Torna “Vola vola vola” con il dolce tocco jazz di Michele Di Toro

7 Maggio 2022

Il maestro di Sant’Eusanio del Sangro lancia una nuova sfida: un’inedita interpretazione del brano popolare in un 45 giri 

PESCARA. «Era il millenovecentoventidue. Il rombo dei cannoni era ormai solo più di un ricordo, l’eco delle grida guerresche con cui D’Annunzio incitava i legionari a Fiume scemavano via piano, e la pace sembrava essersi finalmente cristallizzata nella luce di quella nuova aurora». La citazione di Giuseppe Mosca (Terra e Cuore, 2007) auspicio per nuovi tempi di pace, la rinascita a un mondo migliore come sommessa preghiera impressa sulla copertina del 45 giri prodotto da Spray Records, con dentro la nuova interpretazione in stile jazz di “Vola vola vola” per piano solo del maestro Michele Di Toro, sul lato A. Sull’altro lato – denominato “Lato 1” e non lato B - “Elisir” remix.
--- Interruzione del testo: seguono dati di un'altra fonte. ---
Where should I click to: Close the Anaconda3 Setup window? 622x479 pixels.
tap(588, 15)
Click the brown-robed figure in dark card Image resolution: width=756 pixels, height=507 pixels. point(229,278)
Quattro minuti e 40 per lato, stessa durata per dare pari importanza alle due operazioni: anteprima del nuovo disco di Michele Di Toro e proseguimento del nuovo percorso discografico intrapreso da Spray Records con il musicista di Sant'Eusanio del Sangro. L’uscita del nuovo singolo/doppio – a tiratura limitata – con dentro “Vola vola vola” è prevista a fine estate 2022.
Anteprima del nuovo long playing di brani composti dallo stesso Di Toro al suo ventesimo album, il primo in vinile, già protagonista con il suo pianismo trasversale colto e visionario del disco-concept “Elisir” pubblicato da Spray Records la scorsa estate. L’originale intuizione è del produttore discografico anima degli studi di registrazione Spray di Pescara, Belfino De Leonardis. «Rilanciare la nuova elaborazione di “Vola vola vola” di Michele Di Toro in coincidenza con l’anniversario della canzone popolare scritta da Luigi Dommarco e musicata da Guido Albanese, è stata una coincidenza naturale e un atto dovuto», sottolinea il discografico. «Il centenario dell’inno abruzzese per eccellenza non poteva passare inosservato, un’occasione per valorizzare la creatività degli artisti abruzzesi, per quanto siano già affermati altrove». In effetti oltre al pubblico dei suoi concerti, per primi ad aver assaporato in anteprima il live di “Vola Vola vola” di Di Toro sono stati gli ascoltatori di Radio Chin di Toronto da quando il brano è diventato sigla di apertura del programma settimanale di Ivana Fracasso dedicato agli abruzzesi nel mondo.
«A cento anni di distanza “Vola vola vola” vive nel cuore di tutti gli abruzzesi», conferma Di Toro. «Io ho voluto farne un viaggio musicale in poco meno di 5 minuti attingendo alle mie conoscenze classiche e jazzistiche. Umilmente», racconta il pianista abruzzese, «ho cercato di nobilitare il tema musicale ripulendone la matrice evidentemente folcloristica e ruspante dandogli una veste più elegante e raffinata. Il jazz permette tutto questo perché è creatività. In fondo “Vola vola vola” sono quattro note orecchiabil tra strofa e ritornello. Ho dato un tocco di sapore jazzistico con rimandi alle dissonanze tipiche della musica del Novecento pur conservando il motivo originale da tutti riconoscibile». «Il nuovo riarrangiamento strumentale vuole incontrare l’interesse di un altro genere di pubblico e accrescere la popolarità del brano» aggiunge Di Toro, che conclude confermando la fortuna universale avuta dalla canzone ortonese: «“Vola vola vola” è forse il canto folcloristico abruzzese più conosciuto al mondo, anche nel pop, e ci rappresenta in quanto abruzzesi. Qualche giorno fa, a Tolentino dove suonavo, mi raccontavano che anche Rosanna Fratello in concerto a Vasto 50 anni fa cantò “Vola vola vola” in omaggio all'Abruzzo».